Die doppelte Bedrohung des Camps durch Amal und die von Israel aufgebaute „südlibanesische Armee“ bestimmt die politische Atmosphäre in Rashediyeh. „Amal versteht Rashediyeh als Bedrohung ihrer Hegemonie im Südlibanon“, erklärt Maarouf, ein Vertreter des „Lagerkomitees“, der obersten Instanz für politische und administrative Angelegenheiten. „Unsere nackte Existenz bedeutet, daß es hier keinen Frieden geben kann, denn Rashediyeh ist auch eine Bedrohung für die von Israel eingerichtete Sicherheitszone“. Die harte Phase des „Lagerkriegs“ ist vorbei, da ist man sich einig im „Lagerkomitee“, der Dauerzustand der Belagerung aber längst nicht. Das liegt schon allein an der geographischen Isoliertheit Rashediyehs im tiefen Südlibanon. „Die von Amal geforderte Entwaffnung des Lagers ist für uns völlig indiskutabel,“ erklärt denn auch Maarouf.
-=-=-=-=-
> [Zur Aufgabe]:
Beantworten Sie anhand des zitierten Abschnitts diese Fragen:
(a) Welche Funktion hat Maarouf?
(b) Als Bedrohung wofür versteht Amal laut Maarouf das Lager Rashediyeh?
(c) Welche Forderung von Amal nennt Maarouf völlig indiskutabel?
Die Zeilen sind eigenständiges Material und gehören nicht zum zitierten Abschnitt.
-=-=-=-=-
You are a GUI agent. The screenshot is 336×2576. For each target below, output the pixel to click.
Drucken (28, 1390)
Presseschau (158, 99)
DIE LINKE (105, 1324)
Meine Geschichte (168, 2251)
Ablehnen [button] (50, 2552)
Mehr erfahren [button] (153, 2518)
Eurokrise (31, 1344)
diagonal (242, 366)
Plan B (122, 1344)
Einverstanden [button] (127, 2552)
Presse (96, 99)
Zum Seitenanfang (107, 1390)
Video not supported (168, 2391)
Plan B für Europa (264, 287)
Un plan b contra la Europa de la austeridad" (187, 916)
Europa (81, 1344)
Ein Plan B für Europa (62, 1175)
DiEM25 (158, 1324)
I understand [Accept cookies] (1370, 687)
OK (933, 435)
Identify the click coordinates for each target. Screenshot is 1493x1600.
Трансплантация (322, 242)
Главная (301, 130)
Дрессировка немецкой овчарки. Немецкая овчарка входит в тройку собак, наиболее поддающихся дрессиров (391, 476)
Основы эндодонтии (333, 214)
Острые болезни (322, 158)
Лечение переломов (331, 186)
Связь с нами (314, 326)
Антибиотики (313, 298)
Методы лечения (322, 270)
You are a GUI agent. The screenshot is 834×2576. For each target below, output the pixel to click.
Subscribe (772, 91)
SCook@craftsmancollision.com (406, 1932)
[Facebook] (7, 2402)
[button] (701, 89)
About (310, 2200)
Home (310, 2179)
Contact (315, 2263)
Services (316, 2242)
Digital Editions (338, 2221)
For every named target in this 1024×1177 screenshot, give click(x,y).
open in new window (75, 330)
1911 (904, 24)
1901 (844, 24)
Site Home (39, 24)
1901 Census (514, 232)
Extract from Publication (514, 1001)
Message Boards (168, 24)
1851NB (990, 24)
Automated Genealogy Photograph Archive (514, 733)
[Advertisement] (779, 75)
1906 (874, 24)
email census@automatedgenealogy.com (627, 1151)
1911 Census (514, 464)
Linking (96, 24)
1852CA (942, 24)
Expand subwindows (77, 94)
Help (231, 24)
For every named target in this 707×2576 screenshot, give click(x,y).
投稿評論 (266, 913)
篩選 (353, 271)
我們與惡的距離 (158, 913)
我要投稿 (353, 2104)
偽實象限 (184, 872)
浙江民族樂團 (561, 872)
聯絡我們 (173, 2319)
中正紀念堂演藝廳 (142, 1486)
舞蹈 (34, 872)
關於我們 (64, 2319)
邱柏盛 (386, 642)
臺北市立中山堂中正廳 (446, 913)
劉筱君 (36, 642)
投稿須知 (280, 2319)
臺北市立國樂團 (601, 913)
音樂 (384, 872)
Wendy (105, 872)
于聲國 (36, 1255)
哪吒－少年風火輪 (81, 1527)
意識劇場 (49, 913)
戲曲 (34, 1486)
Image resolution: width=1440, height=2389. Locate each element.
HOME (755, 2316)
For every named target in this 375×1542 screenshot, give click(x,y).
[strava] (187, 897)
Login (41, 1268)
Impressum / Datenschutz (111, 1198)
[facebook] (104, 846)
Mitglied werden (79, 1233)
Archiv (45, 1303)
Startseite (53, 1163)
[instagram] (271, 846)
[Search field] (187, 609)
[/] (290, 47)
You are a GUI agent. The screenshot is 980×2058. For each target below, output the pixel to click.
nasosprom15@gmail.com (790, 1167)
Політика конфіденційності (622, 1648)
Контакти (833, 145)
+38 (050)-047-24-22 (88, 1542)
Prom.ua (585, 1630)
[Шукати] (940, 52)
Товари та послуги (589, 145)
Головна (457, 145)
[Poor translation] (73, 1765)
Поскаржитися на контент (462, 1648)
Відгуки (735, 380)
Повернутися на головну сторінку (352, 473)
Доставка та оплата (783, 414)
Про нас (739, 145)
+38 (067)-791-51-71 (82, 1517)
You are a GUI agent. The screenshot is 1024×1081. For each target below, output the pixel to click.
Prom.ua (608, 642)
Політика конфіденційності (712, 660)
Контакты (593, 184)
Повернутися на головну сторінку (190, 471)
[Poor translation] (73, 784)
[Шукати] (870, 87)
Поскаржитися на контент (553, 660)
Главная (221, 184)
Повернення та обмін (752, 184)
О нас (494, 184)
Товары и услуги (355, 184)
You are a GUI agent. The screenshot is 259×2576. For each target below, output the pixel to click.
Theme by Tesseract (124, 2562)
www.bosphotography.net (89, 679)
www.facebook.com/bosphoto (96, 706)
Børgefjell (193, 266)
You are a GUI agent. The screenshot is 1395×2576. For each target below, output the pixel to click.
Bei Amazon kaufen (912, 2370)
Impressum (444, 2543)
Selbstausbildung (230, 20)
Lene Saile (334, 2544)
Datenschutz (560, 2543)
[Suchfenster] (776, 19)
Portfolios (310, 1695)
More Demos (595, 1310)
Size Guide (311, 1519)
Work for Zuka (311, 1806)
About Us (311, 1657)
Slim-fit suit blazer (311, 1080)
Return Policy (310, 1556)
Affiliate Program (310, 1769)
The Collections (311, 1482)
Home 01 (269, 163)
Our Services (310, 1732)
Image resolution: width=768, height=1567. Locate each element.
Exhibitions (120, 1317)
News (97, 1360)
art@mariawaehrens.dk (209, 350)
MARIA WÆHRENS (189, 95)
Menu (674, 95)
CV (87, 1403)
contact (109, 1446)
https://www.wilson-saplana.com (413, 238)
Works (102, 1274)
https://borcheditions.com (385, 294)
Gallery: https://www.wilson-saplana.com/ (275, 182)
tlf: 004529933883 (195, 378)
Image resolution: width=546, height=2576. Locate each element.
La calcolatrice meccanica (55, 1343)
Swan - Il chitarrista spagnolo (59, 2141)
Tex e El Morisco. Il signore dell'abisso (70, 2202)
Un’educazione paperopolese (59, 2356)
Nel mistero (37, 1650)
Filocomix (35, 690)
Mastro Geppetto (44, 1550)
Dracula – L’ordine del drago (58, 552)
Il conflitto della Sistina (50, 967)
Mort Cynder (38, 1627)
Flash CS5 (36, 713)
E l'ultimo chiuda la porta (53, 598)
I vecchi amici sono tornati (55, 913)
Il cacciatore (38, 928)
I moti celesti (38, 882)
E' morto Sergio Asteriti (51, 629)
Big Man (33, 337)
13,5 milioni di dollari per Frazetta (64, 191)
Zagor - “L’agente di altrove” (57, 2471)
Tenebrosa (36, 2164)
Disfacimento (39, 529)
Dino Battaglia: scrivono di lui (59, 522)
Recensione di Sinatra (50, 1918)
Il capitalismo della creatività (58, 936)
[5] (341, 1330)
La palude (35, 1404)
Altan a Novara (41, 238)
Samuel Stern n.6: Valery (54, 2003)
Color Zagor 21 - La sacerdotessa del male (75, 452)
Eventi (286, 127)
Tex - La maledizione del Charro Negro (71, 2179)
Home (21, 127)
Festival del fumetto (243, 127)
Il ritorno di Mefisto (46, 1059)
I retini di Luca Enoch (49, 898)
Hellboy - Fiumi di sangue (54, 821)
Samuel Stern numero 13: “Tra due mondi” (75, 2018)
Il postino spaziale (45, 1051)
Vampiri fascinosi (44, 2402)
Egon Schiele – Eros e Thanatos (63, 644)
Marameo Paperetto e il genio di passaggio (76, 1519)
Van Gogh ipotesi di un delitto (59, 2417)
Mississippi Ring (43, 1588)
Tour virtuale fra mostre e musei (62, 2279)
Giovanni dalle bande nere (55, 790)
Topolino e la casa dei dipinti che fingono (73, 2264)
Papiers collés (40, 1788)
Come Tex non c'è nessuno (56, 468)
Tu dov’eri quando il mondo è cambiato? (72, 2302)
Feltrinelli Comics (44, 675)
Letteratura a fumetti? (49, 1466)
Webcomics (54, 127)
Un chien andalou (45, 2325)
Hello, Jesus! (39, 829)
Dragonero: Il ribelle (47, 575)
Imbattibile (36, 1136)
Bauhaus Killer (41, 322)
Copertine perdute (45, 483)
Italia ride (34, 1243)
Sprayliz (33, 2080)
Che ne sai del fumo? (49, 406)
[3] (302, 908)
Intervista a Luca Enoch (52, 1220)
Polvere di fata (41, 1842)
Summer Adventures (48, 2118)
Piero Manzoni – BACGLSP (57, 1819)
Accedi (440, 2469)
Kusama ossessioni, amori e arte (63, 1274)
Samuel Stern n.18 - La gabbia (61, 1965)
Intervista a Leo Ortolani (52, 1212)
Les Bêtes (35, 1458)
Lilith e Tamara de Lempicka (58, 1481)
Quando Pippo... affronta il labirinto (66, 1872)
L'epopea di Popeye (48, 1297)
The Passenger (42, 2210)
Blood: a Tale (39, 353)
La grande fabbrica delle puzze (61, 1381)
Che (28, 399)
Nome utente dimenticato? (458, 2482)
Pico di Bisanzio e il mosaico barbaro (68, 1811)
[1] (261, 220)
-=-=-=-=-
> [Die Antwort]:
(a) Er ist ein Vertreter des „Lagerkomitees“, der obersten Instanz für politische und administrative Angelegenheiten.
(b) Amal versteht Rashediyeh als Bedrohung ihrer Hegemonie im Südlibanon.
(c) Er nennt die Forderung nach der Entwaffnung des Lagers völlig indiskutabel.